I felt sorry for her because she has had a miscarriage and an early neonatal death before. She was so nervous and she cried a lot. She begged the doctors to “cut him” – the patient-colloquial for performing a C-section – but the doctor explained that the baby would struggle to survive. [Note, most South African public hospitals are not equipped well enough to deal with premies at the level of private hospitals.]

She really wants this baby. It is an amazing sight in a country where the birth of another infant often means another mouth to feed, another social grant to collect, another body that needs to sleep somewhere in cramped living quarters.

The goal was to delay the delivery by at least 24 hours. I do hope they succeeded.

I learnt so much today. After seeing an intern performing a C-section, I definitely want to do my internship in the Eastern Cape. I feel like I am studying the right course. I think I can do this. And I think that I would love to specialise in OBGYN.

Many of my friends spoke about an overwhelming feeling when a new life is brought into the world. Like an epiphany. I didn’t really feel that. It just felt… right, I guess. But tonight I watched the movie Faster, and it had so much violence and murder. And I cried! I have never cried in an action movie before.

Oh, I almost fainted twice. Not from the blood, but from the heat! It was quite embarrassing, although I didn’t attract attention at all. I learnt that moving around helps. I do hope that vasovagal responses don’t ruin my clinical rounds.

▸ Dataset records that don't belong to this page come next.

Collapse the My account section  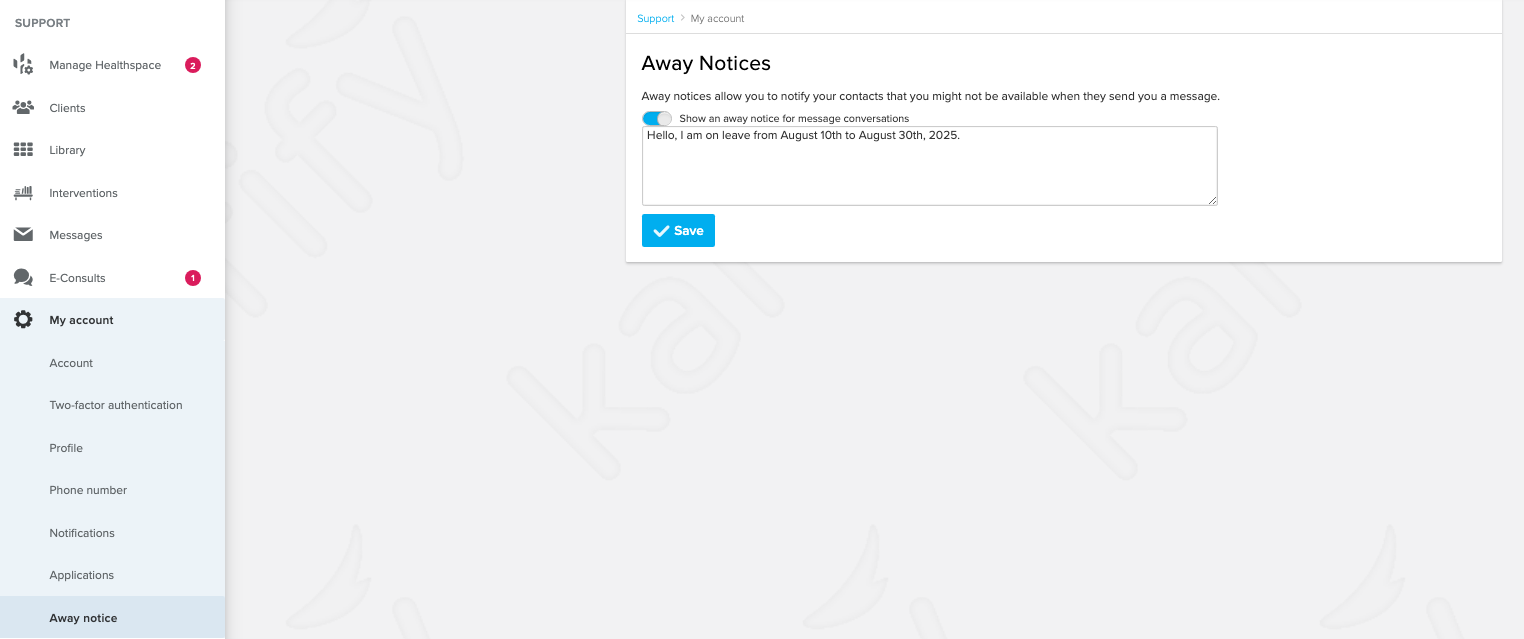[x=112, y=320]
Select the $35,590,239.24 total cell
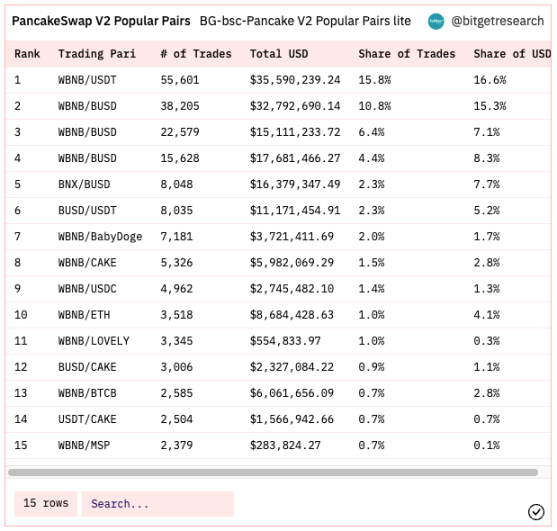Image resolution: width=557 pixels, height=531 pixels. (295, 80)
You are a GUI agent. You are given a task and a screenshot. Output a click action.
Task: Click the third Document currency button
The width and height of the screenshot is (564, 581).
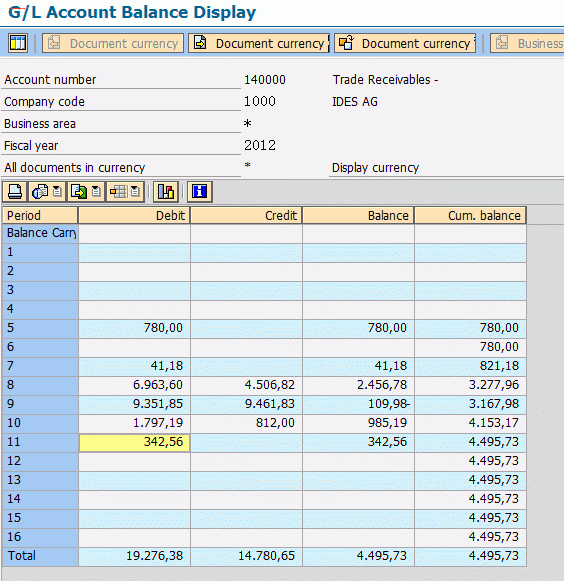(x=405, y=43)
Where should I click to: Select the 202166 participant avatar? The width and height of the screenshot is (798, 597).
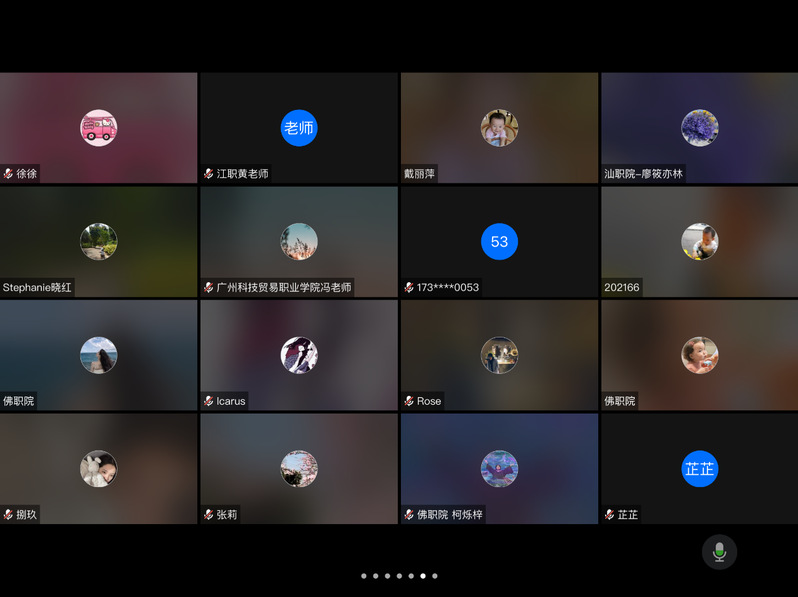[x=699, y=241]
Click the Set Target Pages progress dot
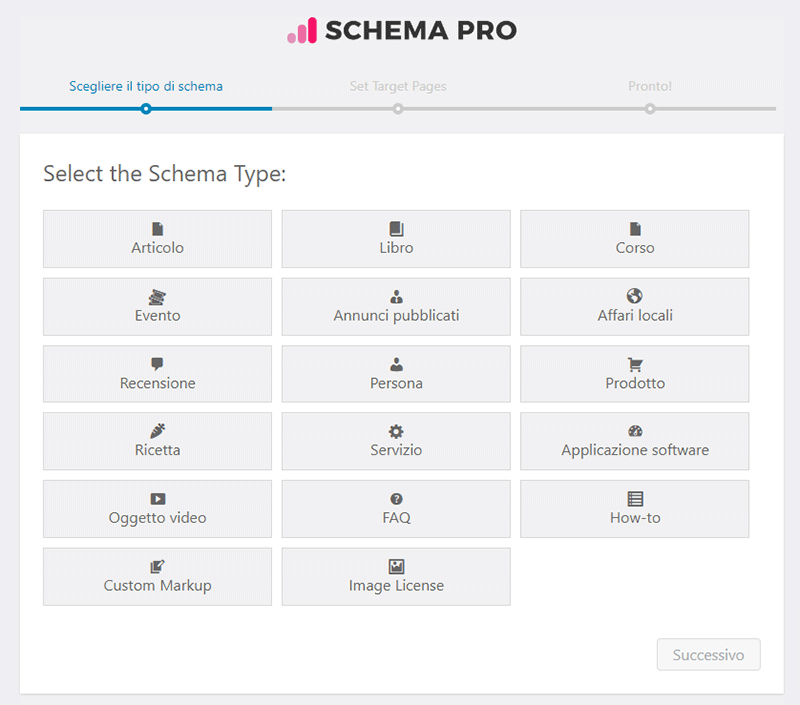Screen dimensions: 800x705 click(x=398, y=109)
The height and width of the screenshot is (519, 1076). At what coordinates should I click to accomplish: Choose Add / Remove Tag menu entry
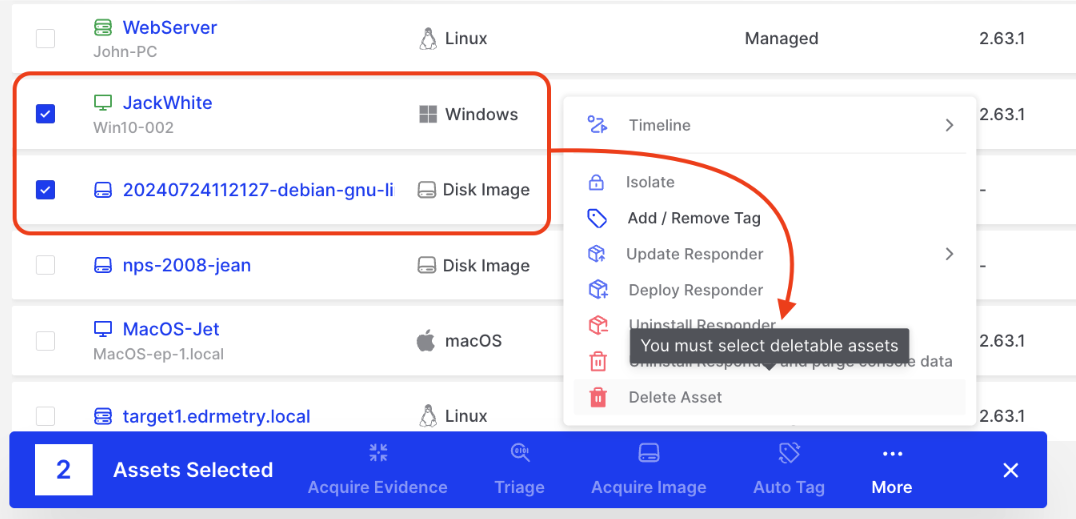click(694, 218)
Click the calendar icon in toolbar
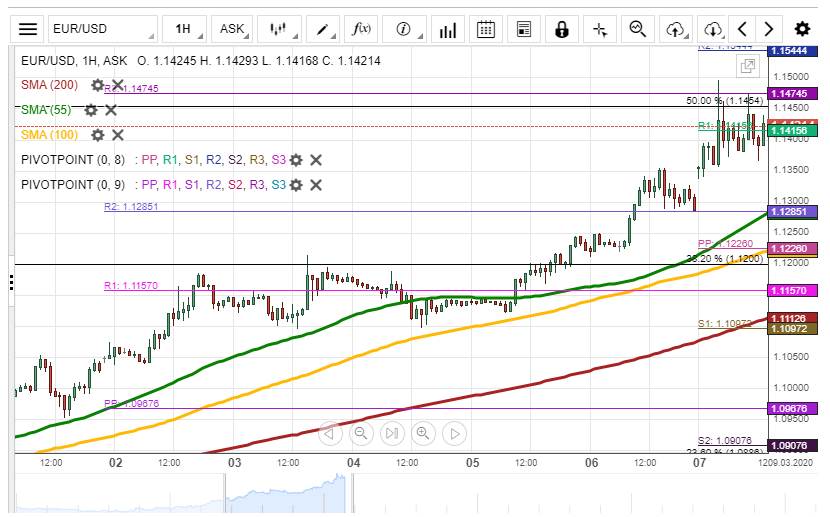Screen dimensions: 830x517 coord(486,29)
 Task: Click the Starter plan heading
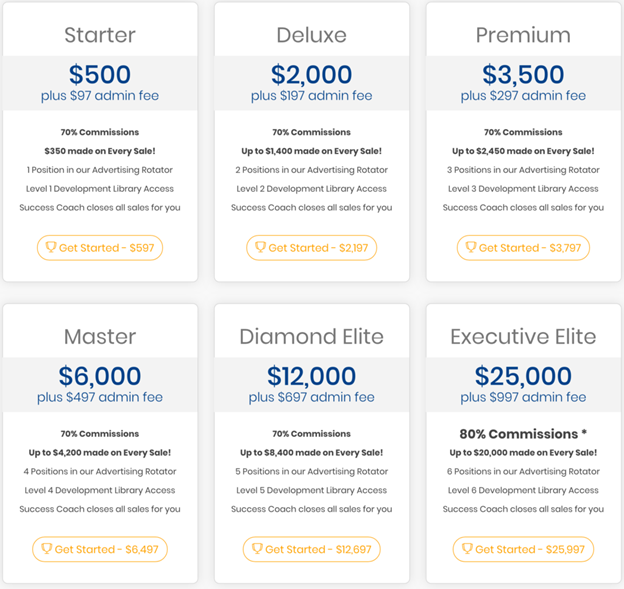click(100, 35)
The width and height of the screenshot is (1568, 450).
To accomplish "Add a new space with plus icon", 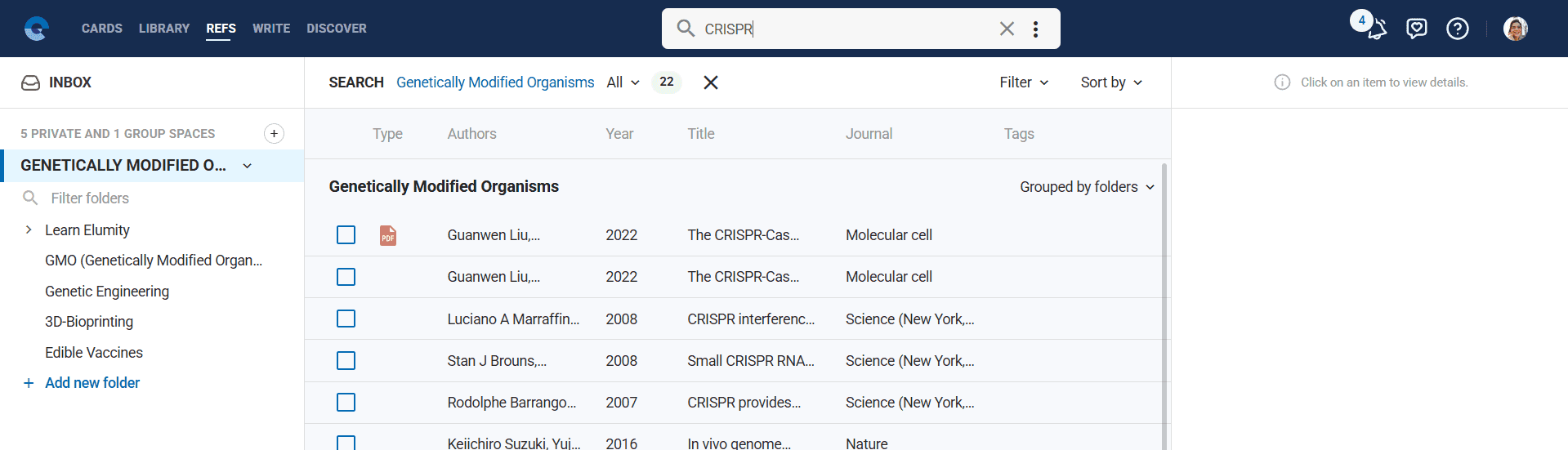I will [x=274, y=133].
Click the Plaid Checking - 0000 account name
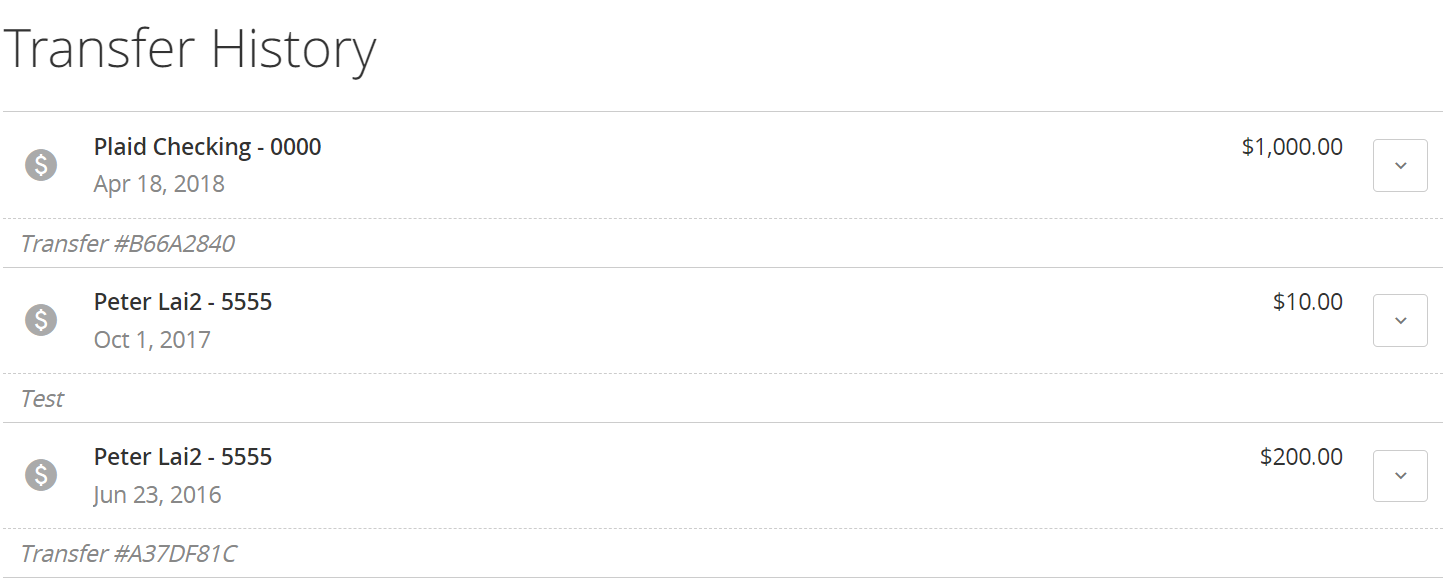This screenshot has width=1452, height=578. (x=207, y=146)
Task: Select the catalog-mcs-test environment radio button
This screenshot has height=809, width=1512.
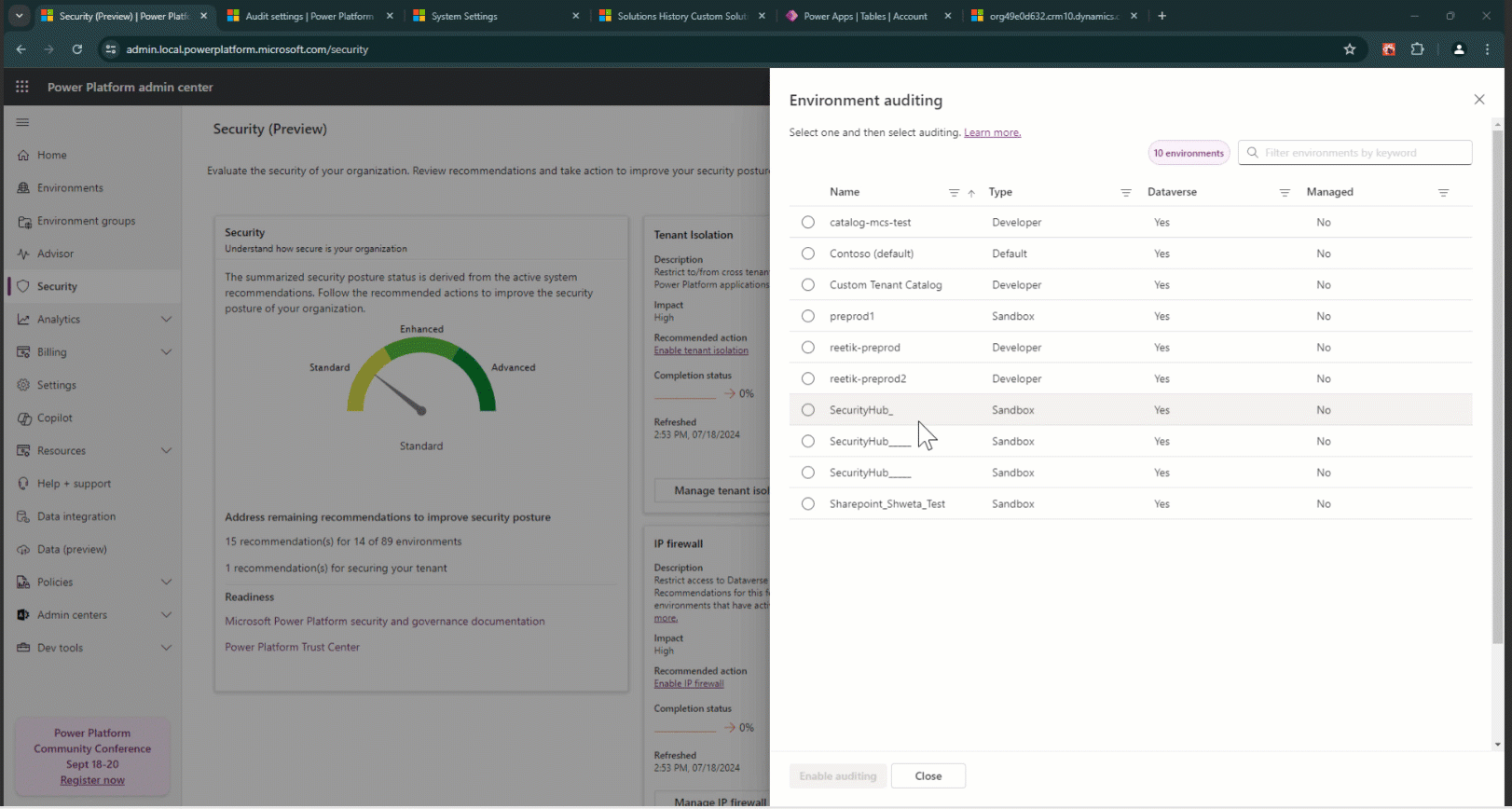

This is me in my scrubs after a long day - I am exhausted here so please don't judge :)

 

I wore my navy scrubs (issued by my university) today. They are so comfortable; I wish I could wear them all the time. They also look rather smart, in my opinion. I took a bag along and packed my name badge, (pink)stethoscope and my protective eyewear (which I didn’t end up using). I also packed tampons (because I never go anywhere without them), a sachet of coffee and some money. I took my camera but didn’t even take a picture when I was all dressed up for the OR in greens. I think I looked funny with only my eyes showing. Furthermore I brought a clean shirt along, just in case. No sweater, because it is crazy hot in the hospital and it is summer anyways. And lipbalm. Never go anywhere without lipbalm.

But for the grand finale…

I forgot to wear deodorant!!!!

Who forgets to apply deodorant in the Summer, when you know you are going to a crazy hot hospital? I was so worried and considered “borrowing” some isopropyl wipes. But for some or other reason there was no sweat or if there was, not odour. Honestly no odour.

Tomorrow I’ll watch one more NVD… then I am ready for my obstetrics rotation!